Directions: The response should be the data again, identical in every line.

Dataset extract:
======

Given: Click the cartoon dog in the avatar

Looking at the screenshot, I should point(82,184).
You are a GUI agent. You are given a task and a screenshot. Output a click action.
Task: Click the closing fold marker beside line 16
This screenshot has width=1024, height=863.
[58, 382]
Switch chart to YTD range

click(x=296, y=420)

======

Exercise output:
Given: Click the cartoon dog in the avatar

Looking at the screenshot, I should point(82,184).
You are a GUI agent. You are given a task and a screenshot. Output a click action.
Task: Click the closing fold marker beside line 16
This screenshot has width=1024, height=863.
[58, 382]
Switch chart to YTD range

click(x=296, y=420)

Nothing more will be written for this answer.